(Beginning of SOURCE RECORDS)

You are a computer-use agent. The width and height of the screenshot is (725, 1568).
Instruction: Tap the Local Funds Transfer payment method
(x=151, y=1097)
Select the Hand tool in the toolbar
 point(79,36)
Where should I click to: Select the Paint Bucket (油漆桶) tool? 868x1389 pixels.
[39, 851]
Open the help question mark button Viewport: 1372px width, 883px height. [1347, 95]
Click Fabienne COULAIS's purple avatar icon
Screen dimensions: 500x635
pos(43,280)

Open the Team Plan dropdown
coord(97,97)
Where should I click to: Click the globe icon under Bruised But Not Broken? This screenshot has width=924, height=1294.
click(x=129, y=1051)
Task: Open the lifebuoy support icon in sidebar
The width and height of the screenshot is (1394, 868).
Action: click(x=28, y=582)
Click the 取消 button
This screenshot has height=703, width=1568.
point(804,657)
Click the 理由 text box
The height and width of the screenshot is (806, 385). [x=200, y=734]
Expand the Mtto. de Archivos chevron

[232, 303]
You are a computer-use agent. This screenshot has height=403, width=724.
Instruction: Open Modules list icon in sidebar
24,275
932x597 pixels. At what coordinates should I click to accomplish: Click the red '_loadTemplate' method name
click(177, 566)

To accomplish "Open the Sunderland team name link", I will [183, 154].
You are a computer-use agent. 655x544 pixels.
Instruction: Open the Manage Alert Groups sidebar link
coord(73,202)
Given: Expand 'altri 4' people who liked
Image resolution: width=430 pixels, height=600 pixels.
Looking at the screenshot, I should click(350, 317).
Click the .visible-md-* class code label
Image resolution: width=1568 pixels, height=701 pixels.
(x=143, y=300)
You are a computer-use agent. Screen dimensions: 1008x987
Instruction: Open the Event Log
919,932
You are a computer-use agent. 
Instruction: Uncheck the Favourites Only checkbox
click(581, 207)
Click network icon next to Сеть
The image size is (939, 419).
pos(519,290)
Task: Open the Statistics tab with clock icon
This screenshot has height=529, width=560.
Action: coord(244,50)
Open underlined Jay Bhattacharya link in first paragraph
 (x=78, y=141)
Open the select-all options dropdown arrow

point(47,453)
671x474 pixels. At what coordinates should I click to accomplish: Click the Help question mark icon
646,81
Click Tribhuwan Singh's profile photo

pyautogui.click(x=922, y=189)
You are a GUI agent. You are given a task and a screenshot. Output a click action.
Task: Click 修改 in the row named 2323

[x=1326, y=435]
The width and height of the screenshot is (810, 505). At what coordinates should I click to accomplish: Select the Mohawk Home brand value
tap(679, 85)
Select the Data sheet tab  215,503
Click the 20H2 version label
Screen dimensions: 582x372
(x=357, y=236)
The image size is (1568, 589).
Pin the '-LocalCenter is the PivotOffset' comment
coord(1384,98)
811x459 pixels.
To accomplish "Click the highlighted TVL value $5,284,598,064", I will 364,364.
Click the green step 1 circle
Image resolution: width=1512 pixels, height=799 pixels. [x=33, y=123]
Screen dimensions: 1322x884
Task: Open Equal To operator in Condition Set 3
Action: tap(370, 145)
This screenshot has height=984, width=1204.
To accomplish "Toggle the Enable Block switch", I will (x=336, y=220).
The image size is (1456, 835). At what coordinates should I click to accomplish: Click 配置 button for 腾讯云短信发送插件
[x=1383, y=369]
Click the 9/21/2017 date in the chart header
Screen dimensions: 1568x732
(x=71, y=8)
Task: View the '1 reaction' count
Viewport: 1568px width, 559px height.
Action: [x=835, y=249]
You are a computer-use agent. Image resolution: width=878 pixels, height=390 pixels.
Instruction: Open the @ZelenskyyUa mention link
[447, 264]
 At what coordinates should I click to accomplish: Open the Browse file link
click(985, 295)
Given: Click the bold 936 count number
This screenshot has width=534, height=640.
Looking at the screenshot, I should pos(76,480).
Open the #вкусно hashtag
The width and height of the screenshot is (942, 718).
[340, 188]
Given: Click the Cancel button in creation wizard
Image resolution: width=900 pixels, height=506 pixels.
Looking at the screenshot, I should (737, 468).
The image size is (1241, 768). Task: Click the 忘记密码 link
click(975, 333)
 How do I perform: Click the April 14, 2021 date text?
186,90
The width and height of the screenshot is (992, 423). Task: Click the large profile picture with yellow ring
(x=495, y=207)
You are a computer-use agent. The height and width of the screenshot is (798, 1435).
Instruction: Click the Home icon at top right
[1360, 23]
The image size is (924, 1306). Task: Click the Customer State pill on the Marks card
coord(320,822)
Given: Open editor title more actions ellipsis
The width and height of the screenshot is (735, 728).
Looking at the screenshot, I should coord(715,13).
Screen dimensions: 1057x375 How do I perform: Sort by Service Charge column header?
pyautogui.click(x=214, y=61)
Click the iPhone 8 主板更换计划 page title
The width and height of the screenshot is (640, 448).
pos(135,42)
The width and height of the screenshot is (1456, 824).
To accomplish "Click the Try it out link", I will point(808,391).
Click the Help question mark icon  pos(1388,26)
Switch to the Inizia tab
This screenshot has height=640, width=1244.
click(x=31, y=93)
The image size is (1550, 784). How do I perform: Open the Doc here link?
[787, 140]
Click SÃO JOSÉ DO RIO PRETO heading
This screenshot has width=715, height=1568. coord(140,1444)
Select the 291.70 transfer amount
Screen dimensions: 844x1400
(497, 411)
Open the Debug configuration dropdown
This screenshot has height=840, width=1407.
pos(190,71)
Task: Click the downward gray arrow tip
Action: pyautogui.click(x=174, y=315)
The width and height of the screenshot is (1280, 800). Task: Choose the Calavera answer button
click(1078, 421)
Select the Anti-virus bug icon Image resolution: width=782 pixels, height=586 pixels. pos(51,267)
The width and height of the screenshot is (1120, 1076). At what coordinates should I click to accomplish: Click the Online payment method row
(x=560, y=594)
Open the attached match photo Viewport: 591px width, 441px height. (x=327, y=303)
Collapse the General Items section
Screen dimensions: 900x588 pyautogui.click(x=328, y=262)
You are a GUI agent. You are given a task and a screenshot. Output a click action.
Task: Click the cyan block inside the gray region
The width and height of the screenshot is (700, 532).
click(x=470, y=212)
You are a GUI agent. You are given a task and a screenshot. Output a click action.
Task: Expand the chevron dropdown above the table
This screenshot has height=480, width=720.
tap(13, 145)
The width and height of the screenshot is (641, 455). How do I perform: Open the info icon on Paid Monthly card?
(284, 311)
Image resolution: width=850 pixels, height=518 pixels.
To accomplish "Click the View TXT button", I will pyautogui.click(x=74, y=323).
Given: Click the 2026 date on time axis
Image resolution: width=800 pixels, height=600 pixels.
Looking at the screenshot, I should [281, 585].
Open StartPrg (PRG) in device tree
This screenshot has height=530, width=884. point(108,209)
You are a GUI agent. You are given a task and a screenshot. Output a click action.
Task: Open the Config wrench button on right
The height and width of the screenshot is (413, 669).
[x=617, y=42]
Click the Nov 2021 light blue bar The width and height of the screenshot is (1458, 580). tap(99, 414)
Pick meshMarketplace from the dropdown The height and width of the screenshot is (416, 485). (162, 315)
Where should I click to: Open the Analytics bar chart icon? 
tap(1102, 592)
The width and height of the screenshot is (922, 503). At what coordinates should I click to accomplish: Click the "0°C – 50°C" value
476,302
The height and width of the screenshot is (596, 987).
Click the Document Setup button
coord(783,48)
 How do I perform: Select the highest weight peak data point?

(End of SOURCE RECORDS)

-- DIRECTIONS --
Scan the entries above for the string "will", and copy every line where it turns up.

-- FINISHED TASK --
To accomplish "Open the Sunderland team name link", I will [183, 154].
To accomplish "Click the highlighted TVL value $5,284,598,064", I will 364,364.
To accomplish "Toggle the Enable Block switch", I will (x=336, y=220).
To accomplish "Click the Try it out link", I will point(808,391).
To accomplish "Click the View TXT button", I will pyautogui.click(x=74, y=323).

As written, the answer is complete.